*EXERCISE DESCRIPTION*: The required output consists solely of the lines from the top of the listing through the line containing "The width and height of the screenshot is (1138, 1592).", transcribed exactly.

*RECORDS FOR THE TASK*:
§

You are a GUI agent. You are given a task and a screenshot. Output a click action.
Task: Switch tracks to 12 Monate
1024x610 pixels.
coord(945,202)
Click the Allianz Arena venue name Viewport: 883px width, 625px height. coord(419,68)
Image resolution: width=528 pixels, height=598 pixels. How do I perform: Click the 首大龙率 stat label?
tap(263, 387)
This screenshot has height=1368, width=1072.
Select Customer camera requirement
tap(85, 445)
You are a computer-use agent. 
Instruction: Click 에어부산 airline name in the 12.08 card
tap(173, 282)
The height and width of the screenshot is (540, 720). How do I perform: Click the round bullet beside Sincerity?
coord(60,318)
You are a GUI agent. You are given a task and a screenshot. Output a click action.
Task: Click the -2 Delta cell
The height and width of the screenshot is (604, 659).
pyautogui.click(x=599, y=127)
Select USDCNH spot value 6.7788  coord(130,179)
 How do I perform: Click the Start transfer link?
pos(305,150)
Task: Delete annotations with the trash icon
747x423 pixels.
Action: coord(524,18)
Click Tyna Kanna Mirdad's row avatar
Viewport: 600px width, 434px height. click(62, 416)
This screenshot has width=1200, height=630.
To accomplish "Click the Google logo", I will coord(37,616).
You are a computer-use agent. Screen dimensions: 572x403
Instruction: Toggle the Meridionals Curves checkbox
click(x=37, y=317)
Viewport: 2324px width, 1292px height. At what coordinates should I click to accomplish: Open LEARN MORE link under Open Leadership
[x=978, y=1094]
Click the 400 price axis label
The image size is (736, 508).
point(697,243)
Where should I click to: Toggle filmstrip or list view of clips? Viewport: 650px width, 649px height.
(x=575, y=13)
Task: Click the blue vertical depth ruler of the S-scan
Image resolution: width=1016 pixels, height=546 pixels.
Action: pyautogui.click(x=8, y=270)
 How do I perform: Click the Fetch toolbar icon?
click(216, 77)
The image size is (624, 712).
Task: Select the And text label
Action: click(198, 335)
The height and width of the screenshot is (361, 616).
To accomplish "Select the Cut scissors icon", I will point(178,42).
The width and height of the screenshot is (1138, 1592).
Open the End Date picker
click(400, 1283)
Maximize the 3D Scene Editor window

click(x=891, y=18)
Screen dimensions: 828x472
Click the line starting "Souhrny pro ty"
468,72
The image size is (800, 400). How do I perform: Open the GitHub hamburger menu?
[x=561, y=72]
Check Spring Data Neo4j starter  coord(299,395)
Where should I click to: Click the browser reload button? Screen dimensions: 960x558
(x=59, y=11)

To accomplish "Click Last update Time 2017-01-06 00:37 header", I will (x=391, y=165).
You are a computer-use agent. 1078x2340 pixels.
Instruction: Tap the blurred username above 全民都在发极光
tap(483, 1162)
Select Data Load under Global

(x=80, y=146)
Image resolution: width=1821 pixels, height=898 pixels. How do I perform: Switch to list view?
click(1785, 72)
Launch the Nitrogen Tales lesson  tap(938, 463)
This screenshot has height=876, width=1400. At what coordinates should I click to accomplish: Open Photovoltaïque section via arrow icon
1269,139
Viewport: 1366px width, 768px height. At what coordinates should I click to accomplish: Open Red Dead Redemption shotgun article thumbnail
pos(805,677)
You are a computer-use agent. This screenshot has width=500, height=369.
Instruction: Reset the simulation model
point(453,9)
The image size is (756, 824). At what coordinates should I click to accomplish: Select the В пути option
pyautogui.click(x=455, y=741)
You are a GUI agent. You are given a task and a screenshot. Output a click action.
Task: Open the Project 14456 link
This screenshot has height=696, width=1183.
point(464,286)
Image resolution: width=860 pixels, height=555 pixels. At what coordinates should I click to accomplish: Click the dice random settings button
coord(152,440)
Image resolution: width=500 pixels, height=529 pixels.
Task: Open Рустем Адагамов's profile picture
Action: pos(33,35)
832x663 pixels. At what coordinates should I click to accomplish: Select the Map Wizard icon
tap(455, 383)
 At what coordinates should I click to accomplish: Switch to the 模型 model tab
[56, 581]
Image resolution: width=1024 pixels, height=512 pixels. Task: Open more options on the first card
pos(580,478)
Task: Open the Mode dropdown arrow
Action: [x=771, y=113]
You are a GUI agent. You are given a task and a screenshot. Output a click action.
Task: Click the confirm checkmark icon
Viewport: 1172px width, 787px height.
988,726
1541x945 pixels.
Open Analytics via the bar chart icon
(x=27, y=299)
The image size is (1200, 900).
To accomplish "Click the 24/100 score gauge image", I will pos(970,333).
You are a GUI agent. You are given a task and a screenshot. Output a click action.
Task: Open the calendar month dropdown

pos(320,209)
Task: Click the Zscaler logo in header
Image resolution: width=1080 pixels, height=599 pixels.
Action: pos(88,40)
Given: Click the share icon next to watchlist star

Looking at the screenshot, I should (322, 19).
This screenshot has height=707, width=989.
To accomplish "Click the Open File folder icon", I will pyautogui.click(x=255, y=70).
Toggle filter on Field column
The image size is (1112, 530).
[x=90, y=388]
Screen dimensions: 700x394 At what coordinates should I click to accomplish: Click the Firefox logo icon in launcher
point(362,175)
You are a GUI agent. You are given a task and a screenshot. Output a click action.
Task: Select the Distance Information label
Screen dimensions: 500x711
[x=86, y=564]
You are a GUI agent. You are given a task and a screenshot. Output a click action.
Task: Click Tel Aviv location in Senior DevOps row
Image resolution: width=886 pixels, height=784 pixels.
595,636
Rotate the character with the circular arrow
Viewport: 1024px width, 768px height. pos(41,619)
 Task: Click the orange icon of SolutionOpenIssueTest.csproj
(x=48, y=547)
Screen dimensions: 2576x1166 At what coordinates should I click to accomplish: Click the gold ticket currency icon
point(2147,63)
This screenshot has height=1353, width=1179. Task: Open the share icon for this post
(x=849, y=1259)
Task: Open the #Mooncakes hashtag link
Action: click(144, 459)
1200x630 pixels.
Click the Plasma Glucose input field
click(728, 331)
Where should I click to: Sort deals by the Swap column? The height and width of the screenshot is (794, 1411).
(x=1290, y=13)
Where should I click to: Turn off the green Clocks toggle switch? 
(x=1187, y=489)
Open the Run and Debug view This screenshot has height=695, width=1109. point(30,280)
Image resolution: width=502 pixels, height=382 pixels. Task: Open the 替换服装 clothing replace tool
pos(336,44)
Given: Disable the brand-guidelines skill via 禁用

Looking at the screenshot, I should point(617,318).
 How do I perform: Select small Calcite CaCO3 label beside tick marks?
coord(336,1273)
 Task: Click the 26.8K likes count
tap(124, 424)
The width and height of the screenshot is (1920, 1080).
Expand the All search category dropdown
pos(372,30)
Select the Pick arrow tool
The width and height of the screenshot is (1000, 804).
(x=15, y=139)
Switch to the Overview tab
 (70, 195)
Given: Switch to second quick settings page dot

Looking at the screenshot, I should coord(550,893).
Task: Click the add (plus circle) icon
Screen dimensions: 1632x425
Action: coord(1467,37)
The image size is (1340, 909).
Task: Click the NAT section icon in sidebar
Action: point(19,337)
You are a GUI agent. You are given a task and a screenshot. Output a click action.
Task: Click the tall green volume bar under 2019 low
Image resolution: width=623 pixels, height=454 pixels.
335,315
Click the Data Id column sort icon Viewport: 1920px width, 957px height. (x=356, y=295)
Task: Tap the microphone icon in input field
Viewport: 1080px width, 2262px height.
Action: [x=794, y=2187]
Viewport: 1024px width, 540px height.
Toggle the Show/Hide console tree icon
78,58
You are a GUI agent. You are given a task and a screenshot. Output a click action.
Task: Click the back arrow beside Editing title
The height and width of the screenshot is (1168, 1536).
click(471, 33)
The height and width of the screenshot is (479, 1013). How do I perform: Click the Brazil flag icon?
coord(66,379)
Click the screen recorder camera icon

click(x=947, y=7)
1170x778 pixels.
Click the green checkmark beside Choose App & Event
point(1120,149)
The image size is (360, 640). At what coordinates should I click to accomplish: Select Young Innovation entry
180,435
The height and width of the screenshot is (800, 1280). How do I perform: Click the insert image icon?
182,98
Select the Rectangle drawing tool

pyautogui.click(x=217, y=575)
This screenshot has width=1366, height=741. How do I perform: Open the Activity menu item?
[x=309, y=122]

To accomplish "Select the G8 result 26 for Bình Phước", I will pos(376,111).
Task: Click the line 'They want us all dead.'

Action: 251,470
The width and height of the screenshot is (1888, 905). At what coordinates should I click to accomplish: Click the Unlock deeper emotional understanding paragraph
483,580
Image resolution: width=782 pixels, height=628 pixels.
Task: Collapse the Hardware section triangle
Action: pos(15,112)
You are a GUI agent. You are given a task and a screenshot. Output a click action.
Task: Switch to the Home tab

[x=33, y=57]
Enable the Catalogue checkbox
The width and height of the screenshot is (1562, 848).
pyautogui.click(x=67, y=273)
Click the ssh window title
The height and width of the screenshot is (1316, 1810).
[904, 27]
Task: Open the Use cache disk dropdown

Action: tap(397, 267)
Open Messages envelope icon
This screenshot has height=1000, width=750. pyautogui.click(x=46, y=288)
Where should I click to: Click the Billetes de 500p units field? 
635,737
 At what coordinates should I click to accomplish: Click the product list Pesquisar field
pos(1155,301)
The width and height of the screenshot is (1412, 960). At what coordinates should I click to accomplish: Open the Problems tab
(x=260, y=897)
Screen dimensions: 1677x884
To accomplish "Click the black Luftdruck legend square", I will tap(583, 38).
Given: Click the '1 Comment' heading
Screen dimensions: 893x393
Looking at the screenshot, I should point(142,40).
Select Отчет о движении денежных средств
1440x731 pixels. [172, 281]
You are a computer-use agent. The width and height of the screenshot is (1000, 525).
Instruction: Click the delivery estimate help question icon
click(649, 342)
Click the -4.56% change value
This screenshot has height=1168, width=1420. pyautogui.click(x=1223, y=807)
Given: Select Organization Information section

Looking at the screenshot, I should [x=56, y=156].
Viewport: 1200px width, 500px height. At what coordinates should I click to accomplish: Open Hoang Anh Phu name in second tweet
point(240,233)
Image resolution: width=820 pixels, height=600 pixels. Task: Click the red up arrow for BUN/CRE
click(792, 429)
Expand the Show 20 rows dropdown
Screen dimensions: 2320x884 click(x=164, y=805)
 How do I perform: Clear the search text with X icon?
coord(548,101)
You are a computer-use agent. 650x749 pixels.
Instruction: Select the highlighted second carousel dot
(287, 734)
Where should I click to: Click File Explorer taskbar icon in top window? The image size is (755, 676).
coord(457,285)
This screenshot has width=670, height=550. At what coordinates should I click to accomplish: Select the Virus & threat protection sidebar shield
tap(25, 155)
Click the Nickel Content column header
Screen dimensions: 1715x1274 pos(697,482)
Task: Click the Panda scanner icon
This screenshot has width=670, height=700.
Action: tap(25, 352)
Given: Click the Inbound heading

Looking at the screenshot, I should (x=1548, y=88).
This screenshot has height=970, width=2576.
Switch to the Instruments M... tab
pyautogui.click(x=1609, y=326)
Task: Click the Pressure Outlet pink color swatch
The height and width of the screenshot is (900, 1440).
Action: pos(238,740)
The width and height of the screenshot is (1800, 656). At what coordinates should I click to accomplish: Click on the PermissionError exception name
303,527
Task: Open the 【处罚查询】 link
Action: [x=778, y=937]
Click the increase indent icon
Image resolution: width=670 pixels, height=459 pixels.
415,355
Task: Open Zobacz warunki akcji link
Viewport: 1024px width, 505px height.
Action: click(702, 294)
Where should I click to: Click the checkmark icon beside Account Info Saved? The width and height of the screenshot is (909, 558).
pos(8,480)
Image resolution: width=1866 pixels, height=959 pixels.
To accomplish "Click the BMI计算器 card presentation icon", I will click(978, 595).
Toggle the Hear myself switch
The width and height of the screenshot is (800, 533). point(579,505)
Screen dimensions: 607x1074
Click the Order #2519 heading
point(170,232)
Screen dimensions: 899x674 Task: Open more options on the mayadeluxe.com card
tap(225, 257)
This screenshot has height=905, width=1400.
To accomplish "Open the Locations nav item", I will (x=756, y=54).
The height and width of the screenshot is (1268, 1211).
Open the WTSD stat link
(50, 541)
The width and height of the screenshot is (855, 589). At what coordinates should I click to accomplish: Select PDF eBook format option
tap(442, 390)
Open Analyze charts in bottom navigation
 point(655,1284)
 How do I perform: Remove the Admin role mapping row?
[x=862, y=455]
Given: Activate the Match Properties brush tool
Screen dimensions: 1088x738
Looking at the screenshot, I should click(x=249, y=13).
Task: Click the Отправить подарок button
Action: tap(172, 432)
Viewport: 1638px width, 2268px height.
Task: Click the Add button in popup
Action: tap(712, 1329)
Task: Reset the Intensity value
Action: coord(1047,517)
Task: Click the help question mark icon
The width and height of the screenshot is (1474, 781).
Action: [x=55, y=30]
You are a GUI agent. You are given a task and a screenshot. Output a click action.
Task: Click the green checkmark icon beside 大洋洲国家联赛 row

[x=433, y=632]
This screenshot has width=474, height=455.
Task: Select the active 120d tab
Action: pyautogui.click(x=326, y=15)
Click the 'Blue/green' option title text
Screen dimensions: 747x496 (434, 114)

§

*RESPONSE AREA*:
You are a GUI agent. You are given a task and a screenshot. Output a click action.
Task: Switch tracks to 12 Monate
1024x610 pixels.
coord(945,202)
Click the Allianz Arena venue name Viewport: 883px width, 625px height. coord(419,68)
Image resolution: width=528 pixels, height=598 pixels. How do I perform: Click the 首大龙率 stat label?
tap(263, 387)
This screenshot has height=1368, width=1072.
Select Customer camera requirement
tap(85, 445)
You are a computer-use agent. 
Instruction: Click 에어부산 airline name in the 12.08 card
tap(173, 282)
The height and width of the screenshot is (540, 720). How do I perform: Click the round bullet beside Sincerity?
coord(60,318)
You are a GUI agent. You are given a task and a screenshot. Output a click action.
Task: Click the -2 Delta cell
The height and width of the screenshot is (604, 659).
pyautogui.click(x=599, y=127)
Select USDCNH spot value 6.7788  coord(130,179)
 How do I perform: Click the Start transfer link?
pos(305,150)
Task: Delete annotations with the trash icon
747x423 pixels.
Action: coord(524,18)
Click Tyna Kanna Mirdad's row avatar
Viewport: 600px width, 434px height. click(62, 416)
This screenshot has width=1200, height=630.
To accomplish "Click the Google logo", I will coord(37,616).
You are a computer-use agent. Screen dimensions: 572x403
Instruction: Toggle the Meridionals Curves checkbox
click(x=37, y=317)
Viewport: 2324px width, 1292px height. At what coordinates should I click to accomplish: Open LEARN MORE link under Open Leadership
[x=978, y=1094]
Click the 400 price axis label
The image size is (736, 508).
point(697,243)
Where should I click to: Toggle filmstrip or list view of clips? Viewport: 650px width, 649px height.
(x=575, y=13)
Task: Click the blue vertical depth ruler of the S-scan
Image resolution: width=1016 pixels, height=546 pixels.
Action: pyautogui.click(x=8, y=270)
 How do I perform: Click the Fetch toolbar icon?
click(216, 77)
The image size is (624, 712).
Task: Select the And text label
Action: click(198, 335)
The height and width of the screenshot is (361, 616).
To accomplish "Select the Cut scissors icon", I will point(178,42).
The width and height of the screenshot is (1138, 1592).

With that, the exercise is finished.